The StringJAX ecosystem

The StringJAX ecosystem#

StringJAX is a project and brand, not a single physics package. The code lives in independent, separately versioned, separately citable repositories that interoperate through well-defined, version-pinned interfaces.

This page is the orientation map. Each member package has its own authoritative documentation; the descriptions below link out to those.

Public member packages#

jaxvacua — Type IIB flux-vacuum engine

The package described in the StringJAX release paper. Covers periods and special geometry; the Kähler potential, Kähler metric, and gauge-kinetic matrix; the flux superpotential and its covariant derivatives; vacuum finding through ISD sampling, linearised ISD optimisation, and Newton-type solvers; flux bounding; conifold and coni-LCS limits; and reduced (freezer) effective theories.

pip install jaxvacua  ·  GitHub  ·  docs (when public)

https://jaxvacua.readthedocs.io
jaxpolylog — Differentiable polylogarithms

JAX-compatible polylogarithm functions with automatic differentiation and JIT support, used by jaxvacua to resum worldsheet-instanton contributions to the prepotential. Designed to stay numerically stable through arbitrary-order automatic differentiation, including in deep large-complex-structure regimes where \(|z|\) may be as small as \(10^{-30}\).

pip install jaxpolylog  ·  GitHub  ·  docs

https://jaxpolylog.readthedocs.io
stringforge — Databases and vacua vault

The data layer: curated Calabi–Yau geometry databases (TDF, CICY, KKLT) served from HuggingFace and cached locally, together with the persistent vault of flux vacua. Owns I/O, caching, mirror-convention bridging, model loading, and vault layout / validation / curation; remains solver-light.

pip install stringforge  ·  GitHub  ·  docs (when public)

https://github.com/AndreasSchachner/stringforge

How they fit together#

        flowchart LR
    subgraph data[Data layer]
        SF[stringforge<br/>CY databases + vacua vault]
    end
    subgraph compute[Compute layer]
        JV[jaxvacua<br/>flux-vacuum engine]
        JP[jaxpolylog<br/>differentiable polylogs]
    end
    DATASETS[(HuggingFace<br/>cy-database)]
    SF --> JV
    JP --> JV
    DATASETS --> SF
    JV --> RESULTS[Vacua + observables]
    RESULTS --> SF

In words:

  • stringforge hosts the data the rest of the ecosystem consumes – Calabi–Yau geometries plus a persistent vault of flux vacua – and exposes them as cached, lazily-loaded objects.

  • jaxpolylog is a pure-leaf dependency. It provides the polylogarithm primitive that jaxvacua calls to evaluate worldsheet-instanton corrections.

  • jaxvacua is the physics engine. It consumes geometries from stringforge and the polylog primitive from jaxpolylog, constructs the flux effective theory, solves for vacua, and writes the result back to the stringforge vault for archival and reuse.

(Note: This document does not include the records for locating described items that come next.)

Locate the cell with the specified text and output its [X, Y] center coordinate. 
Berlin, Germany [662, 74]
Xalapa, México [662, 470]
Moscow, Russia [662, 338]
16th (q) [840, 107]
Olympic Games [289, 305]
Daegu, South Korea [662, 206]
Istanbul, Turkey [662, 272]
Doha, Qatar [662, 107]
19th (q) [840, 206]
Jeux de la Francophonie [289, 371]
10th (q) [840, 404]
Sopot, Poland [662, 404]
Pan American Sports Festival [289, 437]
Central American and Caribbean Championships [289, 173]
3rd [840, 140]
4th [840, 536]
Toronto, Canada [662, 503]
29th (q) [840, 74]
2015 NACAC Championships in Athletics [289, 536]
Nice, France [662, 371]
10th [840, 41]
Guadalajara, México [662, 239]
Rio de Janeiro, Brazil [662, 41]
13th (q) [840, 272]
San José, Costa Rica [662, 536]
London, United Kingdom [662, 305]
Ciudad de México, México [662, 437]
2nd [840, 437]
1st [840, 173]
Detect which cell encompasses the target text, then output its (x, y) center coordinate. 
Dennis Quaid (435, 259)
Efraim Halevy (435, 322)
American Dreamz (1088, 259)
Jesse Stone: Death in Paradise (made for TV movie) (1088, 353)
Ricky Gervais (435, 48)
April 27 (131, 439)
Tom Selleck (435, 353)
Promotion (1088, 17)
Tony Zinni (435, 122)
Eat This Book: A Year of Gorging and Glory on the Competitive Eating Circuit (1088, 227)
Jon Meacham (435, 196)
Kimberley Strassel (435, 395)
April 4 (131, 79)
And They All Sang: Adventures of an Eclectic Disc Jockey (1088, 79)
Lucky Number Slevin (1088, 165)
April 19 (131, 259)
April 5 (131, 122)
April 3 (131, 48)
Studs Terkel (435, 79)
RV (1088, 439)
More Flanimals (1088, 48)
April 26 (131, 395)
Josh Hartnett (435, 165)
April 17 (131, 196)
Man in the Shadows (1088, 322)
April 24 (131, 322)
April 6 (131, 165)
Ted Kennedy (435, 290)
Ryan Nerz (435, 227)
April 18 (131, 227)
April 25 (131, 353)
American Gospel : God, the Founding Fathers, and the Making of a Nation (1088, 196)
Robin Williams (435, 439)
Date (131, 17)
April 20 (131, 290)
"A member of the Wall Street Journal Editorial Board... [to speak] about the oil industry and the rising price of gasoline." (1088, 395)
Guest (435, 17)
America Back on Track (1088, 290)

The umbrella stringjax package itself does not introduce any physics or new APIs. It pins the compatibility window of the three member packages and ships a thin command-line tool (stringjax doctor, stringjax versions) for environment checks.

Member-package boundaries#

Physics computations

Period vectors, prepotentials, Kähler structures, flux \(F\)-terms, scalar potentials, Hessians, mass matrices, ISD samplers, conifold limits, freezer EFTs.

Owned by jaxvacua.

Special functions

JAX-compatible polylogarithms with autodiff.

Owned by jaxpolylog.

Data movement

HuggingFace download / cache, mirror-convention bridging, model loading, vault layout, validation, curation.

Owned by stringforge.

Compatibility

Version pins, command-line environment checks, getting-started glue, this documentation hub.

Owned by stringjax.

The boundaries are deliberate. Each member package can evolve at its own pace, be released with its own DOI, and be cited independently. StringJAX guarantees that a recent combination of versions tested together is the easy default.

Planned siblings#

Future member packages are planned but not yet public. They will be released with their own repositories, papers, and documentation sites, and added to the ecosystem with their own compatibility windows.

  • Kähler-sector extensions – moduli stabilisation for the Kähler sector of general four-dimensional \(\mathcal{N}=1\) effective theories.

  • Axion-sector extensions – spectra, decay constants, and couplings for multi-axion effective theories.

The shape of the ecosystem (a thin umbrella, multiple physics packages, a shared data layer, a leaf special-functions package) is chosen so that adding such siblings is a routine extension rather than a re-architecture.